Les expressions et termes subjectifs tels que «( malheureusement», «laborieusement», «on déplore» ou «on se félicite que…» peuvent susciter la compassion (ou le sourire…) du lecteur mais, ne sont pas de mise dans un compte rendu technique.
Enfin, l'indispensable emploi de termes techniques ne devrait pas faire oublier au rédacteur que des lecteurs non chirurgiens n'y sont pas toujours familiers, d'où la nécessité de veiller à limiter au minimum tout jargon ésotérique.
Un document précieux
Un CRO ainsi rédigé avec clarté, précision, concision et objectivité est un document précieux:
1)Pour le patient. Ce document sera utile à vie pour toute personne en charge de sa santé ou de ses intérêts.
2)Pour le chirurgien. Le CRO représente l'essentiel de ses archives professionnelles, indispensable à son activité de soin et à l'évaluation de cette activité. En cas de contentieux, ce peut être pour lui aussi une protection attestant qu'il a opéré comme il a écrit, «dans les règles de l'art».
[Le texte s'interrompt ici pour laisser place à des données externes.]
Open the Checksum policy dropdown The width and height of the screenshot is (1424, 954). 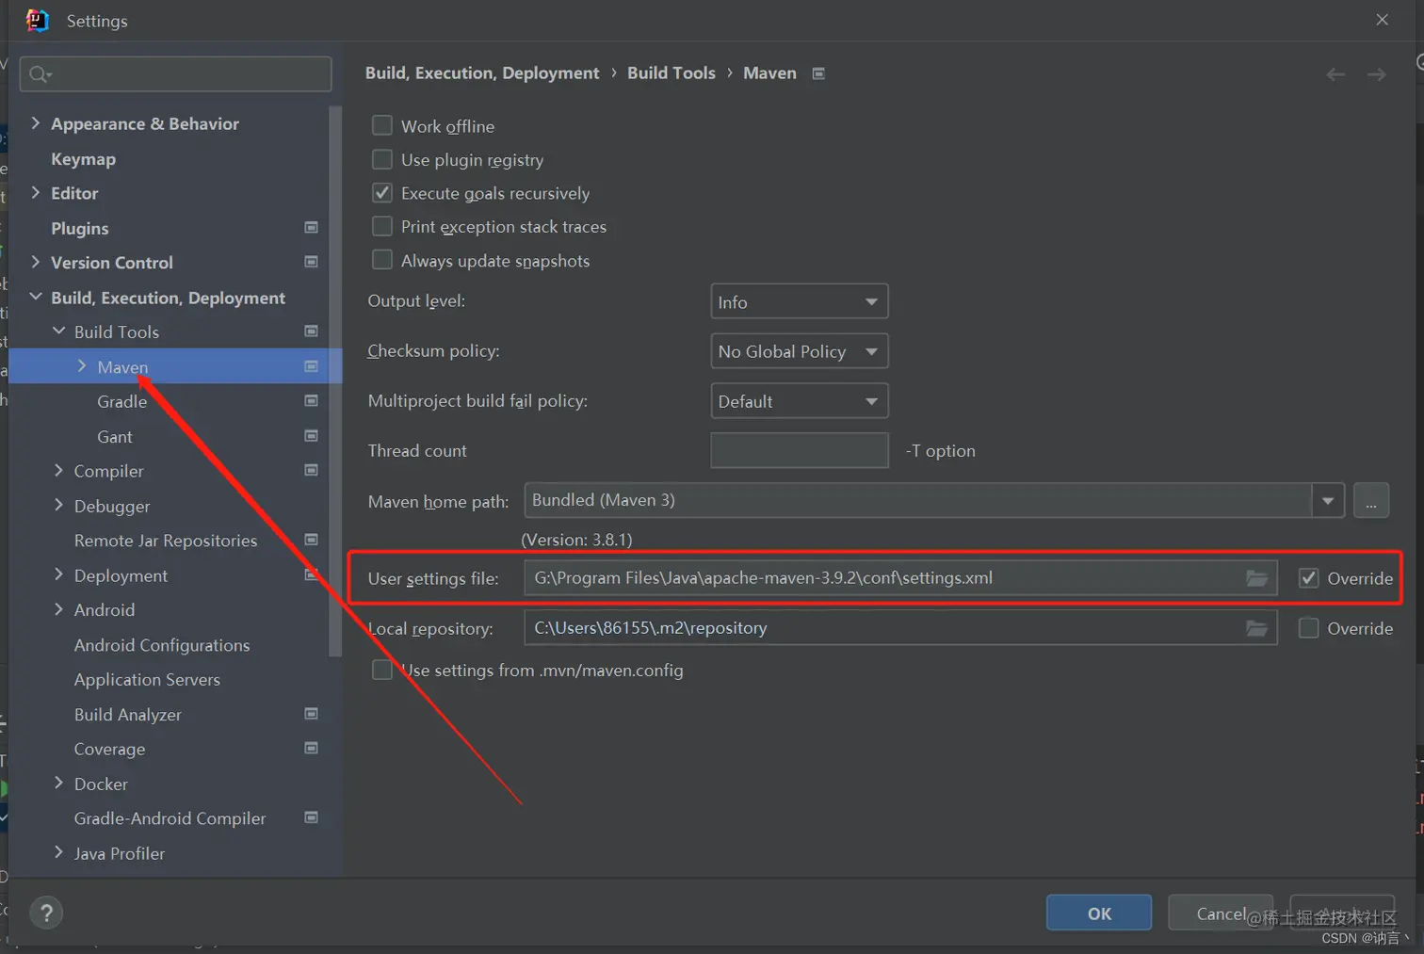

3)Pour le praticien. C'est une référence maîtresse dans le dossier de son patient, qu'il peut ainsi transmettre à tout nouveau chirurgien ,notamment en urgence. S'il est bien rédigé, le titre, rappelons-le, suffit le plus souvent à l'information du praticien. Lorsque le patient demande communication de son CRO, une lecture plus complète s'impose, en revanche, de façon, pour le praticien, à évaluer l'impact psychologique qu'il peut avoir sur son patient et de lui en expliquer l'essentiel. Encore faut-il que ce CRO ait été rédigé avec suffisamment de tact et de clarté. Enfin, à travers le CRO, c'est toujours une image du chirurgien que perçoit le praticien. Dans le désordre, l'excès de brièveté ou de longueur, il imagine facilement un opérateur brouillon, expéditif ou obsessionnel. A l'inverse, quand le CRO respecte des règles énoncées ci-dessus, c'est une auréole d'ordre et de rigueur que le praticien prête volontiers à la pratique de son confrère chirurgien.
En définitive, il en est de tout CRO comme de toute opération chirurgicale : chaque fois, une oeuvre à parfaire et jamais un chef-d'oeuvre parfait. Au chirurgien de ne pas oublier la réflexion que son confrère médecin peut lui faire : «Ecris-moi ton opération et je te dirais quel chirurgien tu es…»
Références
(1) X. Pouliquen. La rédaction du compte rendu opératoire. Une technique comme une autre. « J Chir », 2007 ; 144 : 460-462.
(2) Code de la santé publique, articles L1110-4 et L1111-7. Insérés par loi nº 2002-303 du 4 mars 2002, art. 3 et 11, « Journal officiel » du 5 mars 2002.